Cloud Looms Large for Big Data in 2020
If you’re involved with big data in 2020, then it will be hard to avoid the cloud, which has become the de-facto standard platform for storing and processing vast amounts of data. The cloud will change quickly this year, as cloud giants battle for supremacy. Successfully navigating these dynamics in the cloud could mean the difference between celebrating a big data victory and cleaning up a digital mess.
The modern cloud stack relies on Kubernetes for container orchestration.

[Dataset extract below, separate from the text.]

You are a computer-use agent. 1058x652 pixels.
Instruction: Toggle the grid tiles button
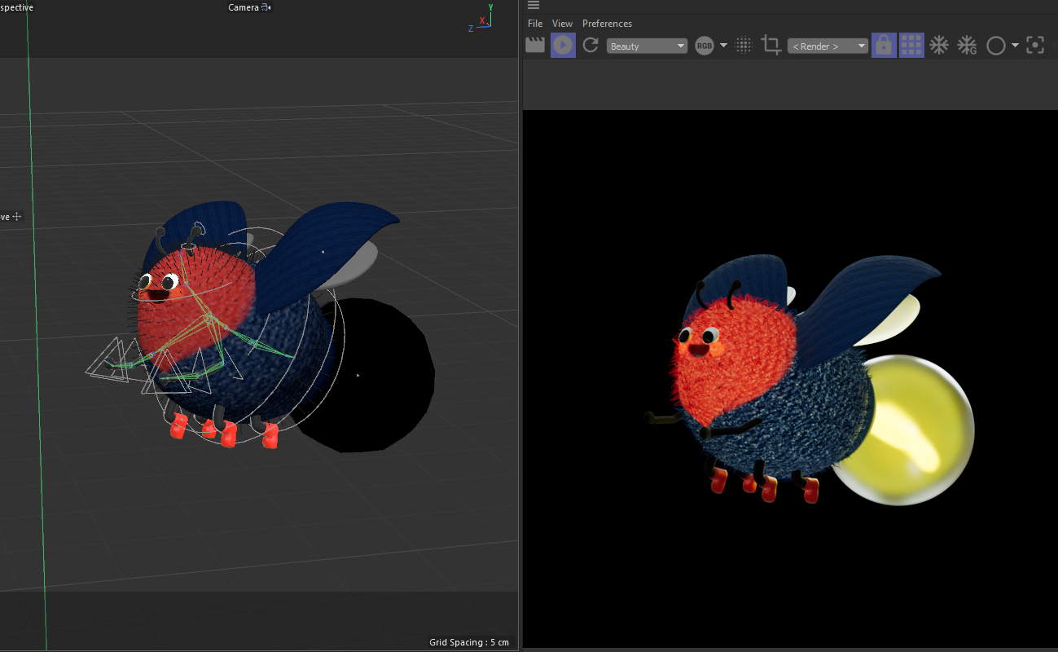(911, 45)
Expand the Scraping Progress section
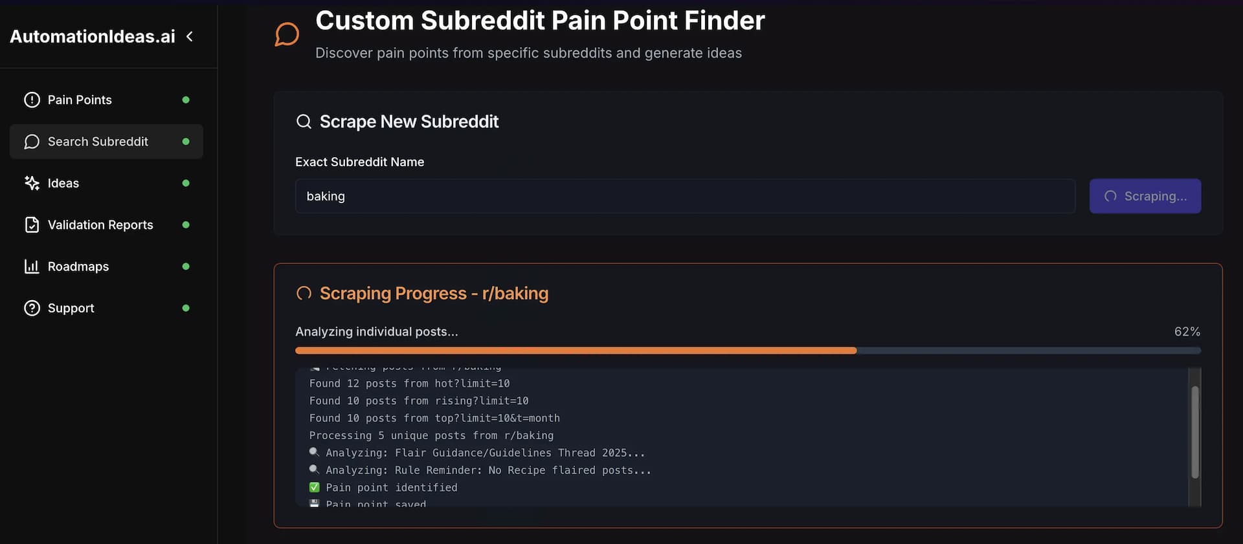 tap(433, 293)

Expect progress to be made in getting big data and AI workloads enabled on Kubernetes this year, or what Haoyuan “HY” Li, founder and CTO of Alluxio, calls “Kubernetifying” the analytics stack.
“While containers and Kubernetes works exceptionally well for stateless applications like Web servers and self-contained databases, we haven’t seen a ton of container usage when it comes to advanced analytics and AI,” Li says. “In 2020, we’ll see a shift to AI and analytic workloads becoming more mainstream in Kubernetes land. ‘Kubernetifying’ the analytics stack will mean solving for data sharing and elasticity by moving data from remote data silos into K8s clusters for tighter data locality.”

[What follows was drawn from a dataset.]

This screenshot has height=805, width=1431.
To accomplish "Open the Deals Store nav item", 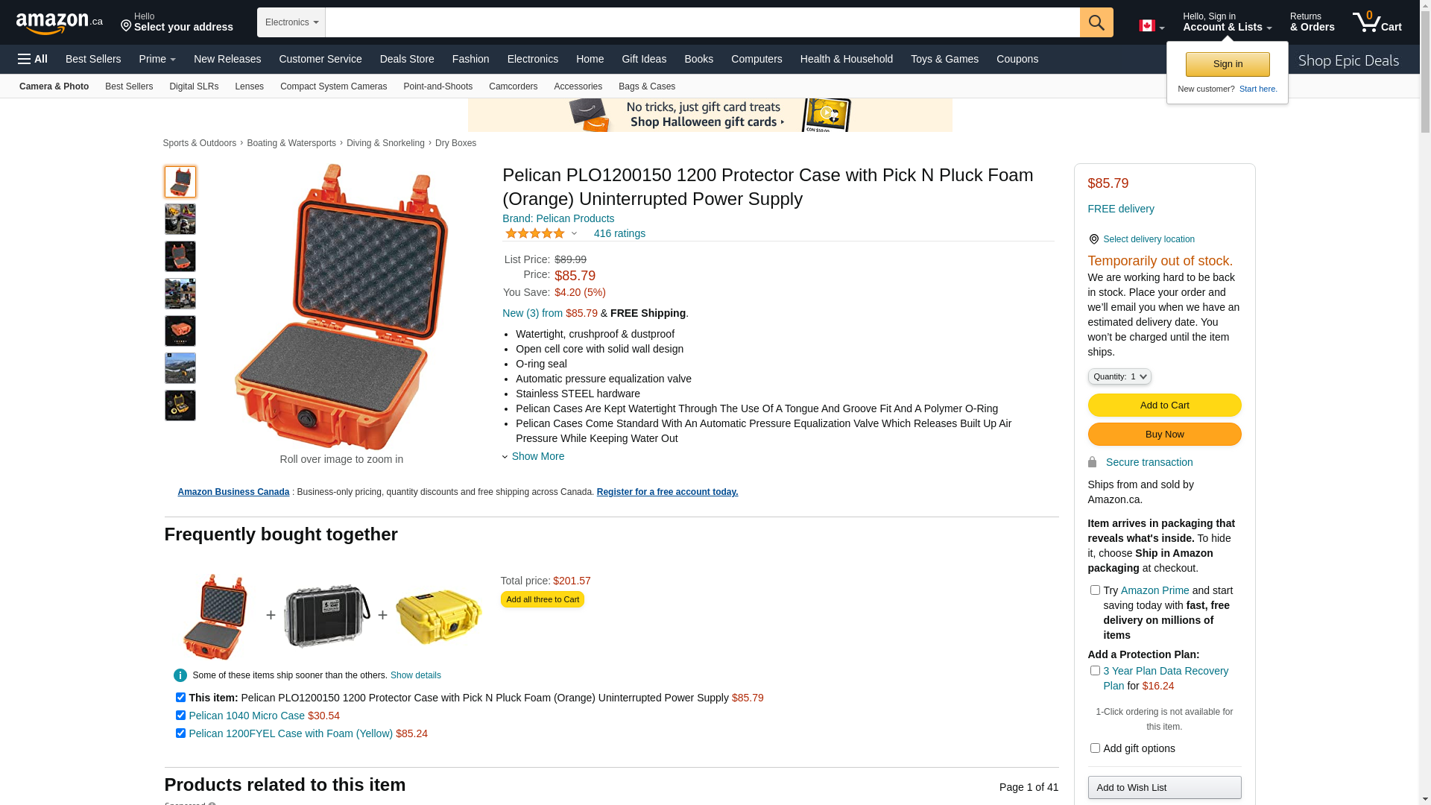I will click(407, 59).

At this point, we have reached a critical mass of cloud-native analytics apps, and the cloud will resign supreme in 2020 because of it, say two Information Builders vice presidents, Eric Raab and Kabir Choudry.
“Organizations using BI and analytics tools fall into one of three groups today: those currently operating in the cloud, those migrating to the cloud, and those discussing a migration to the cloud,” Raab and Choudry say. “While they may have been held back in the past by concerns over whether their platform’s architecture is designed to integrate with and exploit a cloud ecosystem, there are now proven solutions that are purpose-built for cloud-based operation. 2020 will see the floodgates open with organizations moving to the cloud to take advantage of the usability, scalability and flexibility of cloud-native solutions.”
Enterprises will become cloud-first in the deployment of all new analytic workloads, predicts Brian Wood, director of cloud marketing at Teradata.
“IT departments will be expected to default to the public cloud to support any business initiative not considered mere capacity expansion for existing infrastructure,” he says. “‘Use it or lose it’ bulk purchase agreements with public cloud vendors will spur enterprise IT departments to blindly prefer cloud deployment location over solution fit, much to their leaders’ eventual regret. The frenzy of meeting short-term budget objectives will trump the measured wisdom of considered planning and strategic investment.”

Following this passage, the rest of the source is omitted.